The doctor or physiotherapist will assess the patient’s impairment and needs. And will provide a program or plan for what a patient will be needing. The location will be discussed as per requirement.

Aims of physiotherapy:

  1. To educate and maintain all possible voluntary control of oneself.
  2. Educate and maintain postural mechanisms
  3. By incorporating treatment techniques to maintain ADLs (activities of daily life)
  4. Inhibit abnormal tone
  5. To maintain all sensory and perceptual experiences.

Physical therapy for MS: Treatment Options

  • Exercise is essential:

A multidisciplinary approach must be adopted. It is the duty of the team to dispel the historical myths regarding the disease and to inculcate the meaning of life.

Positive reinforcement always plays a big role and is rewarding. Patients should be re-educated as well as their families and they should also be taught side by side.

Always choose appropriate exercise keeping in view the strengths and weaknesses of the patient.

Exercise has a positive effect on mood and maintains a balance of life. Use of long-term steroids in MS may lead to proximal myopathy and osteoporosis and hence weight-bearing exercise from the early stage of the disease can be helpful.

  • Aerobic training:

Aerobic exercises and training maintain muscle and bone mass it is necessary to do resistance exercises.

Other techniques e.g Bobath, Vojtas, and Proprioceptive Neuromuscular Techniques carried out regularly and with sufficient intensity, have evidence of improvement in patients with MS exercise improves:

  • impairments of aerobic capacity,
  • lower extremity muscle strength,
  • fatigue and depression,
  • reduced activity limitations such as walking performance and balance; and
  • confirms that it positively impacts the quality of life.
---
Work instructions:
(a) Answer these questions about the MS physiotherapy text:
(i) What does ADLs stand for?
(ii) What may the long-term use of steroids in MS lead to?
(iii) Which other techniques are named as having evidence of improvement in patients with MS?
(b) Swap "multidisciplinary" for "interdisciplinary" in the MS physiotherapy text, giving everything from "A multidisciplinary approach" down to "do resistance exercises." again with that change.
You won't need the lines for any of this.
---
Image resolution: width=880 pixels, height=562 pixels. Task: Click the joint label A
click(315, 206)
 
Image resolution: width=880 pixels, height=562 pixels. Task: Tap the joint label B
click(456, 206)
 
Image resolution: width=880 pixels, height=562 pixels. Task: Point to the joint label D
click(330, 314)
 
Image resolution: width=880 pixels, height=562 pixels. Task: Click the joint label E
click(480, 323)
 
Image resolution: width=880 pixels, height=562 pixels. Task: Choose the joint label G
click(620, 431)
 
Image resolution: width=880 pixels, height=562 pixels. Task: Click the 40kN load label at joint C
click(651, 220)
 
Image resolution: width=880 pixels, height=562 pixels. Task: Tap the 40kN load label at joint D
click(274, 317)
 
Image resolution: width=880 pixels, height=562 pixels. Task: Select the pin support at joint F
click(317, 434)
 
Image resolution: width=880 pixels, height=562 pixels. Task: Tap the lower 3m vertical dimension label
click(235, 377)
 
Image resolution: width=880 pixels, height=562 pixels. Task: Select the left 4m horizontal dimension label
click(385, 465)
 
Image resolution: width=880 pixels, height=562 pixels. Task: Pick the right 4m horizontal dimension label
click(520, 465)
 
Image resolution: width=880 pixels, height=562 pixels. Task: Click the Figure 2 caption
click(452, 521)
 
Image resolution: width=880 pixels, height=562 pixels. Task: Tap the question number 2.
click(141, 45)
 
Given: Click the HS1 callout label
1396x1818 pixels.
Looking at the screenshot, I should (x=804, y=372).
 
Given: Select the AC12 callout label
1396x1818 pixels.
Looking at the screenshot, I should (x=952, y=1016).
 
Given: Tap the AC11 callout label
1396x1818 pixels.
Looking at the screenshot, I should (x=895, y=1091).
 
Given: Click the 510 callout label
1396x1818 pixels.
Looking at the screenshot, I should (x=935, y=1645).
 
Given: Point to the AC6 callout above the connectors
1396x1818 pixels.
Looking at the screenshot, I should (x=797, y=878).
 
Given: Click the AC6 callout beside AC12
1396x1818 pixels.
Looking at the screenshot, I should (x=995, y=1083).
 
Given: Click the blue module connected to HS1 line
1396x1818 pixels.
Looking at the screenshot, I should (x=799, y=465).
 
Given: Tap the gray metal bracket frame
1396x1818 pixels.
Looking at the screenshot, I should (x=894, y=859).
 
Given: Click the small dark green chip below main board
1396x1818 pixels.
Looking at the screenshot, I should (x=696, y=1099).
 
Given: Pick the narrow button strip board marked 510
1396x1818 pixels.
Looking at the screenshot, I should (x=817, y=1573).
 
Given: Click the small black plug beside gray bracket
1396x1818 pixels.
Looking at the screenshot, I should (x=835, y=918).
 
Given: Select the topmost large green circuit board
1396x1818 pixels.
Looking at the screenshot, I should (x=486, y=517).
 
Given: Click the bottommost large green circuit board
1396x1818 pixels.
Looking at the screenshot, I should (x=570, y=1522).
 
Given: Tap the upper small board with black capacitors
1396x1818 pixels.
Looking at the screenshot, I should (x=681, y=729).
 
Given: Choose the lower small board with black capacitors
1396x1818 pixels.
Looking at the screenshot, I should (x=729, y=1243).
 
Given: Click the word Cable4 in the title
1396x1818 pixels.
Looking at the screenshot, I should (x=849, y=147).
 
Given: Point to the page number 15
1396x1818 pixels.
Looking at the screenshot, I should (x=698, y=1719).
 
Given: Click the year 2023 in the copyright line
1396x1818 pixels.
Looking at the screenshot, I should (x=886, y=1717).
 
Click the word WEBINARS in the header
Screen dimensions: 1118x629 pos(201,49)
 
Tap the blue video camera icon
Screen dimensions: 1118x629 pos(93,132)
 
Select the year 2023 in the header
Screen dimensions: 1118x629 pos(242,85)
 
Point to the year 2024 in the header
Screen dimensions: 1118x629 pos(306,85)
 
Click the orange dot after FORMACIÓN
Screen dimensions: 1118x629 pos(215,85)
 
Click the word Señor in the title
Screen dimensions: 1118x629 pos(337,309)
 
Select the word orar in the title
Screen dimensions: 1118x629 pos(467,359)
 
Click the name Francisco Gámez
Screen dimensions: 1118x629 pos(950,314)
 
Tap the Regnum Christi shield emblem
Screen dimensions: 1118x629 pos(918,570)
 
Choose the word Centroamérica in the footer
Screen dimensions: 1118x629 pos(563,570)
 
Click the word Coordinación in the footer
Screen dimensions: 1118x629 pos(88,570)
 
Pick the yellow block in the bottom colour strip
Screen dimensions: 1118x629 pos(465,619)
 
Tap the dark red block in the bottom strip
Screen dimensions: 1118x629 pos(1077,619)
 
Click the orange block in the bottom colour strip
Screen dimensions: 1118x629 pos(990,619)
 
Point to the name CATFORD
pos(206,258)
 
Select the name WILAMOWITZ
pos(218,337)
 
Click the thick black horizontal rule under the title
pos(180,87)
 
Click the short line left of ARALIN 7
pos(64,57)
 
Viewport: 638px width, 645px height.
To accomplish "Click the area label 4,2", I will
---
Outputs by task:
(a)
(i) Activities of daily life.
(ii) Proximal myopathy and osteoporosis.
(iii) Bobath, Vojtas, and Proprioceptive Neuromuscular Techniques.

(b)
A interdisciplinary approach must be adopted. It is the duty of the team to dispel the historical myths regarding the disease and to inculcate the meaning of life.

Positive reinforcement always plays a big role and is rewarding. Patients should be re-educated as well as their families and they should also be taught side by side.

Always choose appropriate exercise keeping in view the strengths and weaknesses of the patient.

Exercise has a positive effect on mood and maintains a balance of life. Use of long-term steroids in MS may lead to proximal myopathy and osteoporosis and hence weight-bearing exercise from the early stage of the disease can be helpful.

  • Aerobic training:

Aerobic exercises and training maintain muscle and bone mass it is necessary to do resistance exercises.